The required output is the line with "Na skladě (86, 187)" through the final line of the entries, each one exactly as it stands.

[Raw data — start]

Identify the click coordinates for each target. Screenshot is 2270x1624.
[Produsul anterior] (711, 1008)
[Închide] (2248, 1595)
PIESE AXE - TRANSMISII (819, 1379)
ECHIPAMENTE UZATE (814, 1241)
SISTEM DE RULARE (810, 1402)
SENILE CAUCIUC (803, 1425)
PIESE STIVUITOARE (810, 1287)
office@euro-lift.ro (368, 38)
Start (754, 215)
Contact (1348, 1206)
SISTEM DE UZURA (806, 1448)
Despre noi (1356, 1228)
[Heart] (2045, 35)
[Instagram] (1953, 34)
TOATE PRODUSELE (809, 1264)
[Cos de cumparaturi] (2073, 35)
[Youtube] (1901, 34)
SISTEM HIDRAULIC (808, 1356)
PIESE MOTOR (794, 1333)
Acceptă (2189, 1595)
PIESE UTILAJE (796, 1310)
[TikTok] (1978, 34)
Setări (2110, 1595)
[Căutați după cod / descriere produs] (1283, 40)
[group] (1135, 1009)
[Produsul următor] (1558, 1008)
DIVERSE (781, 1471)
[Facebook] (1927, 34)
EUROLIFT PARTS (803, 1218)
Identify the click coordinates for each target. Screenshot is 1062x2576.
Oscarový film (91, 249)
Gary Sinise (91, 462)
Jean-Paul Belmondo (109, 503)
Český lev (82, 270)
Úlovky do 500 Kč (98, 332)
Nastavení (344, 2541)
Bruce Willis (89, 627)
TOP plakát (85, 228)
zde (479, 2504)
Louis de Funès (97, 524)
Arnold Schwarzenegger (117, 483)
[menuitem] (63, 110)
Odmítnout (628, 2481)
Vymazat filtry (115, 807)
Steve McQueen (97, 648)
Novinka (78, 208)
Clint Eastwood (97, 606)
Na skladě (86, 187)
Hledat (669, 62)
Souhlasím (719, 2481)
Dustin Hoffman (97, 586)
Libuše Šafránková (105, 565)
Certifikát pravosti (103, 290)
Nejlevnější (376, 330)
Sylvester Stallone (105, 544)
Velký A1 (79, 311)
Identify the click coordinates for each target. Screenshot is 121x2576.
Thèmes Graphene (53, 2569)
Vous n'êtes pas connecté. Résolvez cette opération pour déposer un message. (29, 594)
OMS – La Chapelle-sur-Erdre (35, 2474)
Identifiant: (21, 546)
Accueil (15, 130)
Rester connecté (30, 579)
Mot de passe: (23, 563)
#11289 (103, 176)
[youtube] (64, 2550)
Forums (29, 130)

[Raw data — finish]

Solution to this problem:
Na skladě (86, 187)
Hledat (669, 62)
Souhlasím (719, 2481)
Dustin Hoffman (97, 586)
Libuše Šafránková (105, 565)
Certifikát pravosti (103, 290)
Nejlevnější (376, 330)
Sylvester Stallone (105, 544)
Velký A1 (79, 311)
Identify the click coordinates for each target. Screenshot is 121x2576.
Thèmes Graphene (53, 2569)
Vous n'êtes pas connecté. Résolvez cette opération pour déposer un message. (29, 594)
OMS – La Chapelle-sur-Erdre (35, 2474)
Identifiant: (21, 546)
Accueil (15, 130)
Rester connecté (30, 579)
Mot de passe: (23, 563)
#11289 (103, 176)
[youtube] (64, 2550)
Forums (29, 130)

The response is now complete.